In fact, bone density drops by over 1% per month. By comparison, the rate of bone loss for elderly men and women is around 1% to 1.5% per year. And, because it doesn't take much effort to float through space, your muscles lose strength and endurance pretty quickly.

Things to do in space for a healthy body in space.

  1. You have to work out every day. Schedule your workout two hours a day pretty much every day.
  2. If you do enough resistive exercise, you can halt the effects of the bone loss and the muscle atrophy.

With all the challenges of space travel, one benefit is you actually get taller. Your spine is being compressed by gravity. So, when you go into the microgravity environment and you no longer have any kind of compressive loads on the spine at all, it stretches and you can grow about an inch.

How does space affect the human body and problems faced by astronauts in space.

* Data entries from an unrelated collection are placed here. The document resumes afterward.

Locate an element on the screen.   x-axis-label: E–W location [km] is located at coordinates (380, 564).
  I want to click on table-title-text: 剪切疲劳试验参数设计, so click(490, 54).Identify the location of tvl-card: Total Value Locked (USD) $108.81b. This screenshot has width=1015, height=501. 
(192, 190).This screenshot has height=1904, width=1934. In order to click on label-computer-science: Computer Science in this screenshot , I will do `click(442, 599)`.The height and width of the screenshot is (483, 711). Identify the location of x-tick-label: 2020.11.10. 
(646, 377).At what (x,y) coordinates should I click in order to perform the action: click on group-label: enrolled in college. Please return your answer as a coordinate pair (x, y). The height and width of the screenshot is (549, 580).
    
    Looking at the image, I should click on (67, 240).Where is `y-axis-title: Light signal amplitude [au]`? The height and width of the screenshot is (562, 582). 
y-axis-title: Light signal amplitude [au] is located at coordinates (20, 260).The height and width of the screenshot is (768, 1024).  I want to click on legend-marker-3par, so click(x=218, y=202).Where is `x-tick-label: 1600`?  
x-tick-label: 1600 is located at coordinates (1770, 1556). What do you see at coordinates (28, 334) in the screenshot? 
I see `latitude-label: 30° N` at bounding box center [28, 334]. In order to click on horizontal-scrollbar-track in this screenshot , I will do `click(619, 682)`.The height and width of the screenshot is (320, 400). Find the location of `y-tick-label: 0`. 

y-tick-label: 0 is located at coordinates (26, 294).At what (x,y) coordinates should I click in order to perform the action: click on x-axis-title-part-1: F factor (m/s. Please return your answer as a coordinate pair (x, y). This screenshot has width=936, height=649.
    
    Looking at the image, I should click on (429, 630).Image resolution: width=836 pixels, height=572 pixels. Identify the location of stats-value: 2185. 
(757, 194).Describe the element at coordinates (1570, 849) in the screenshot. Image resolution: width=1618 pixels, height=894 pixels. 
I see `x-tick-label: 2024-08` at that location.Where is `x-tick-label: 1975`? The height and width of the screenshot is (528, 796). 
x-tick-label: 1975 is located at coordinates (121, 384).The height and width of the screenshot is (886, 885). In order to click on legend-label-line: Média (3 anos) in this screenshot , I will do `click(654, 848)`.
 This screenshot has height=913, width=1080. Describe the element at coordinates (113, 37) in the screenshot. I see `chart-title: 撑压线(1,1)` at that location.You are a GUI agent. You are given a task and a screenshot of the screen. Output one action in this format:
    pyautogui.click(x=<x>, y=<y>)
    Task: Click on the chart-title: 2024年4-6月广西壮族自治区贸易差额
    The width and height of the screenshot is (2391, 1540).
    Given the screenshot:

what-happen-to-your-body-in-space

  • Without gravity working against it, the heart doesn't have to work as hard to pump blood throughout the body. Over time, this could lead to the heart actually decreasing in size.
  • There is an effect on the cardiovascular system about being up in space. So you do get a reduced aerobic capability. You can be in great shape, and after being up in space for a couple days, you might get on the treadmill, and you might be like, "Man, I must not have been hitting the gym."
  • The immune system also takes a hit. Researchers discovered that a lack of gravity weakens the functions of T cells, which play a crucial role in fighting off diseases.
  • Another concern is cosmic radiation. Astronauts on the station are exposed to over 10 times the amount of radiation that we get on Earth.
  • At a couple hundred miles you sure will be above the atmosphere, but still well below the magnetic field of the Earth. You will still get a large bit of protection from that magnetic field. In fact, you could tell, because when you close your eyes, you see little lightning bolts, and that's actually a result of some of the radiation hitting your eyeballs and releasing photons.
  • Artificial shielding on the ISS only partially protects astronauts from harsh radiation, leaving them more susceptible to cancer and other diseases later in life. Finally, astronauts must also be able to handle the psychological challenges of confinement and isolation.
  • So, there is a psychological aspect to being in space, because of the fact that you're isolated from the rest of humanity, it was really strange to be looking out the window at billions of people down there that had no way to get to you. If you don't get along with somebody, that could be bad, because you don't have too many choices there in making new friends.
  • And, without a 24-hour sleep cycle, astronaut circadian rhythm is thrown off, which can cause more stress and lead to sleep disorders.
If you are in space you will be taking jet lag to a whole another level. The weird thing is that you go around the planet once every hour and a half. So every 45 minutes, the sun is either rising or setting. So you can't, like, tell what time it is by looking out the window.

So, what does all this mean for the future of space travel? Well, a trip to Mars would expose astronauts to even more dangers than those on the International Space Station. They would face higher levels of radiation, shifting gravity fields, and longer travel times, which would compound all of the negative effects of space on the human body and mind.

The biggest issue the astronaut got to deal with is the radiation. We don't know precisely what that exact radiation does to human beings. But what does gamma ray or what do heavy ions, what do they do to human tissue? We don't really know.

Right now, NASA and other research organizations are working to develop better technology that protects astronauts against these hazards, so maybe one day humans might make it to Mars.